The Nigerian naira declined yet again on Tuesday at the official market bringing the gap between the bank rate and street rate to less than 1 percent.
That’s the closest both rates have been since mid-June when the Central bank allowed the naira to trade more freely against the US currency.
The exchange rate at the official market even briefly overtook the rate on the streets on the day after the naira was quoted at N1,531 per US dollar in intra-day trading.
The naira however ended the day weaker than the previous day at N1,482 per dollar in the official market while also closing weaker at N1,490 per dollar in street trading, according to data collated from multiple traders, as strong demand intensified amid shortage.
Analysts and investors are watching closely to see if the gap will stay this way or start to widen again.
“How the gap evolves from here depends on if the CBN does the right thing or not,” a business leader told BusinessDay.
“We will perhaps have a true value determination and as bad as the fall is we should now be able to attract cash into the market. This is the test for the CBN. Will they get it right?,” the business leader said.
Investors had faulted the CBN’s lack of transparency with the rates at the official market. The rate had been fairly stable despite acute dollar shortages in the market until this week after the CBN made changes.
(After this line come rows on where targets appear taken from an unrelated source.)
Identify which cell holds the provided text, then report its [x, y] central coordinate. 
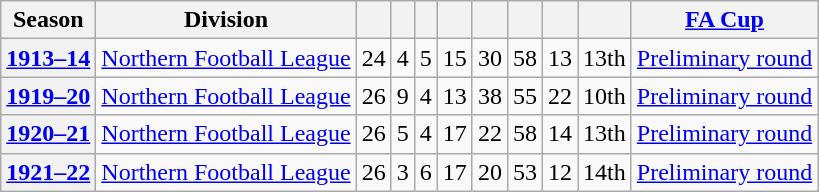
Season [48, 20]
1913–14 [48, 58]
3 [402, 172]
55 [524, 96]
1921–22 [48, 172]
1919–20 [48, 96]
12 [560, 172]
10th [605, 96]
15 [454, 58]
14 [560, 134]
30 [490, 58]
14th [605, 172]
1920–21 [48, 134]
6 [426, 172]
53 [524, 172]
FA Cup [724, 20]
Division [226, 20]
24 [374, 58]
9 [402, 96]
20 [490, 172]
38 [490, 96]
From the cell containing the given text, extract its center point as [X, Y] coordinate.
The intra-day rates painted a more realistic picture of the naira’s level than the closing rate.
That however changed on Monday after a reassessment by the CBN of the methodology employed to determine the exchange rate.
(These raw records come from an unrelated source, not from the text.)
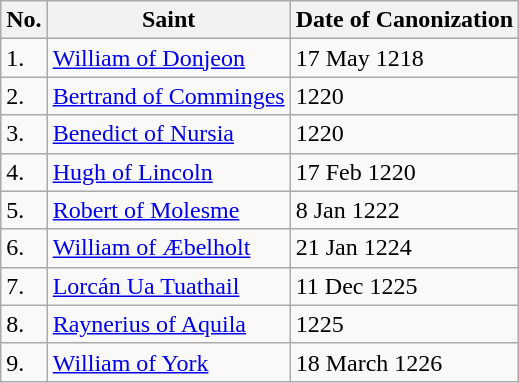
William of Æbelholt [168, 248]
No. [24, 20]
17 Feb 1220 [404, 172]
Saint [168, 20]
2. [24, 96]
Bertrand of Comminges [168, 96]
Lorcán Ua Tuathail [168, 286]
11 Dec 1225 [404, 286]
3. [24, 134]
8 Jan 1222 [404, 210]
9. [24, 362]
Robert of Molesme [168, 210]
1225 [404, 324]
6. [24, 248]
8. [24, 324]
21 Jan 1224 [404, 248]
17 May 1218 [404, 58]
4. [24, 172]
William of York [168, 362]
1. [24, 58]
5. [24, 210]
18 March 1226 [404, 362]
William of Donjeon [168, 58]
Hugh of Lincoln [168, 172]
7. [24, 286]
Date of Canonization [404, 20]
Raynerius of Aquila [168, 324]
Benedict of Nursia [168, 134]
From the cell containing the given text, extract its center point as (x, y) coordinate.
The primary goal of the change according to CBN sources is to mitigate fluctuations in the foreign exchange market and ensure that rates align more accurately with prevailing market conditions.
“We believe the naira will continue the slippery slope given the lingering huge oil theft that has reduced FX supply to the CBN,” Ayodeji Ebo, managing director/CBO, Optimus by Afrinvest, said.
He said increasing crude oil production from the current 1.35mbpd to over 1.65mbpd is the short-term fix to create a steady FX supply to the CBN as well as provide support for any FX raised through Eurobonds, multilateral arrangements, and FX structures, adding that the medium to long-term fix is to increase non-oil exports.